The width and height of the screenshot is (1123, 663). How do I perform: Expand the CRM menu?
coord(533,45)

----

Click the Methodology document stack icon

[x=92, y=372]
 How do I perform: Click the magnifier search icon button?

----

Format the part of the data that opens with the line containing "Click the Methodology document stack icon" and closes with the line containing "How do I perform: Click" as a Markdown table with columns Row and Text. Put each line's running number under Row and the line under Text, leaving out blank lines.

● WORKED ANSWER
| Row | Text |
|---|---|
| 1 | Click the Methodology document stack icon |
| 2 | [x=92, y=372] |
| 3 |  How do I perform: Click the magnifier search icon button? |